Sociologist Durkheim created the theory and Parson supported his theory applying it to 20th industrial society of the America where the educational system played a functional fit to the wider economy allowing each individual to benefit from education while polishing their employability skills. Davis and Moore further illustrated the influence of the system linking it to equal opportunity where ascribed status isn’t the determining factor of an individual’s achievement within the educational system.
Functionalists argue this has led to a more meritocratic society where role allocation is based on merit however this has come under attack in the 21st century where social class has been identified as perhaps the most influential factor in educational achievement of young people and contributing massively to constitutional racism. All the criticisms highlighted the educational system as a filter sieve where talent is selected and sorted out leading to roles been given according as part of the division of labour allowing society to function efficiently.
Marxists contrastingly signal out the system as another institution made to meet the demands of capitalism rather than prepare young people for their true roles in the future. Bowles and Gintis criticised the structure insisting the filtering of talent through streaming and setting in the educational system prevents a meritocracy as the working class and some ethnic minorities are left out of the talent pool of those selected due to internal factors.
In addition to this the sociologists challenge the ideology of the system referring to the hidden curriculum of the educational system which the lower classes are often unable to meet due to the cost of educational success. The idea of meritocracy has been prevented as the structural barriers within society and in turn only justified the existence of inequalities as part of society rather than rid them of affecting the educational system.
Bourdieu also questions the concept of equal opportunities stating success in the educational system demands the possession cultural capital something the middle class easily meet where as the working class habitus doesn’t include. The social values of education are more institutionalised in middle class children allowing them to play around the educational system more effectively than working class children who perhaps won’t have the role models and necessary advice to succeed in a growingly tough educational system.
Social policies are extremely effective in deciding the goals of the educational system according to different eras of capitalism.

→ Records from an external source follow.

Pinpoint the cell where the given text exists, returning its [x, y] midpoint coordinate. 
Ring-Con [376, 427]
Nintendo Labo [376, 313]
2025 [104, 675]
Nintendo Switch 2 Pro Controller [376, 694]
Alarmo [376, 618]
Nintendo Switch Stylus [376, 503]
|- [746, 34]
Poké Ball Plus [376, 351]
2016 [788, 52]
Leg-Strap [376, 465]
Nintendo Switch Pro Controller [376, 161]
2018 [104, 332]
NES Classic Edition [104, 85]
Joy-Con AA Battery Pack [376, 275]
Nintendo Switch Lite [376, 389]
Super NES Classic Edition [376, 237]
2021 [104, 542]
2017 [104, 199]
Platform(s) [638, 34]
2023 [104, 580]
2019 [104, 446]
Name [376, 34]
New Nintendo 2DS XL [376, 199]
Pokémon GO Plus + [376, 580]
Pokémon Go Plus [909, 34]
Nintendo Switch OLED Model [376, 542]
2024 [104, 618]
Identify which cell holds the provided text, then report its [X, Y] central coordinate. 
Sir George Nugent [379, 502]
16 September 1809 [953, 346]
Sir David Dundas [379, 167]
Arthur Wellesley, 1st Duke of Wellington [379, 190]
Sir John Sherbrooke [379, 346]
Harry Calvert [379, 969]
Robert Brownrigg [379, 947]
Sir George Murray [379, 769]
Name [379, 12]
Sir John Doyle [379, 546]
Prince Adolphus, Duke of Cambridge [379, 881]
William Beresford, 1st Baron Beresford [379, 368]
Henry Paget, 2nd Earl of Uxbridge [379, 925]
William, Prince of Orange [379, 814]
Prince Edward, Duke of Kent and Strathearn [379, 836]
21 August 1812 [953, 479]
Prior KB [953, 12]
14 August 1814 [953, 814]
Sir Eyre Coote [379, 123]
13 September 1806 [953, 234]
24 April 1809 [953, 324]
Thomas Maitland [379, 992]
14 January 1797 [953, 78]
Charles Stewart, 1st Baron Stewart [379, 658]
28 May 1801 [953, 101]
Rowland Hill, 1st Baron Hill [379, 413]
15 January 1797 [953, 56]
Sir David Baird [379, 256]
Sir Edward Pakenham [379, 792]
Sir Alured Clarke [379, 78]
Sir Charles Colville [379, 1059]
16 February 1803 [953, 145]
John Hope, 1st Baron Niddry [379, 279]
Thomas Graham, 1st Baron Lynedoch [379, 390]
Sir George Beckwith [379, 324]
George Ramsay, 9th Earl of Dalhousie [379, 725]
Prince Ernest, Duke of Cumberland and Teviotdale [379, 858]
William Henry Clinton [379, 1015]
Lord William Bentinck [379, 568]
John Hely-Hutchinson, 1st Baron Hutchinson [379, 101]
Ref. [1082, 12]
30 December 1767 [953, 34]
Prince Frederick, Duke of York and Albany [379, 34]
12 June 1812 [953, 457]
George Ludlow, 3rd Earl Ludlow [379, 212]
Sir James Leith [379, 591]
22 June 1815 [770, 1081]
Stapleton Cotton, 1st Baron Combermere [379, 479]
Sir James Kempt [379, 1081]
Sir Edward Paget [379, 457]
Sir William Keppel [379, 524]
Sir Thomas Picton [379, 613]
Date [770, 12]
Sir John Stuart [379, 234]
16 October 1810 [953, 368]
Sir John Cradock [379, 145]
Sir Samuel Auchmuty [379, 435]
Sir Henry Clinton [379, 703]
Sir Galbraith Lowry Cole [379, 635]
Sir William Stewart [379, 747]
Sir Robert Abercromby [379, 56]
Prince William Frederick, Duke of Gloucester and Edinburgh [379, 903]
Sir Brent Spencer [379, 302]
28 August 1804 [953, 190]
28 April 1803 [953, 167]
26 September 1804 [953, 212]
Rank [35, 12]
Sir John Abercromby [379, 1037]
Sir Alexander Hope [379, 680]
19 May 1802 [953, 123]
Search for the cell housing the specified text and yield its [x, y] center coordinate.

Young people are manufactured to meet the government’s concept of what’s needed in society. This is evident is today’s society where the labour party is aims to increase university applicants has been contrasted by the conservative government aiming to restrict the number young people graduating due to the high unemployment in society caused in by the recent rescission.
Feminist also appear to agree with ideology of government control over the educational system in turns of female success within education. Barrett and Maclntosh imply the changing ideas towards female education from domestic roles and service to being are part of society and the working sector. Female education has been encouraged to succeed by the gradually expansion of female roles in society.
The introduction of legislation promoting equality and equal opportunities for women has led to improved performance from girls within the system and internal factors appearing to no longer limit girls portrays the idea of a meritocratic system in society. The Gender quake after the industrial society forced social policies to focus on improving the economic and educational system of women and ensuring external factors are directed at motivating greater female educational achievement to meet the service sector requiring female labour.
Despite appearing to control educational aims of the system most social reforms regarding education have been successful and largely suggested the ideology of meritocratic society exists and can be achieved. Sociologist Saunders’ research found social policies force schools to ensure all children gaining qualifications during their time in school rather the ones sieved out of the talent pool.
The educational system is perhaps more effective if analysed as gate keeper allowing the appropriate number of students through to meet the requirement of the job market rather than an institution which promotes out and out meritocracy. Studies conducted by Brown and Lauder highlighted the increasing number of graduates since the 70s until the 1st decade of the 21st century where global recession and employment problems have led to decreasing figures further pushed by social reforms of university fees.
The education system is undoubtedly another government institution created publicly as a meritocracy promoter but in truth manages the regulation of achievement according to society and demands of the population as highlighted previously by reforms to promote female and working class achievement and limitation of achievement by social policies increasing university fees for undergraduates rather than encourage achievement for all.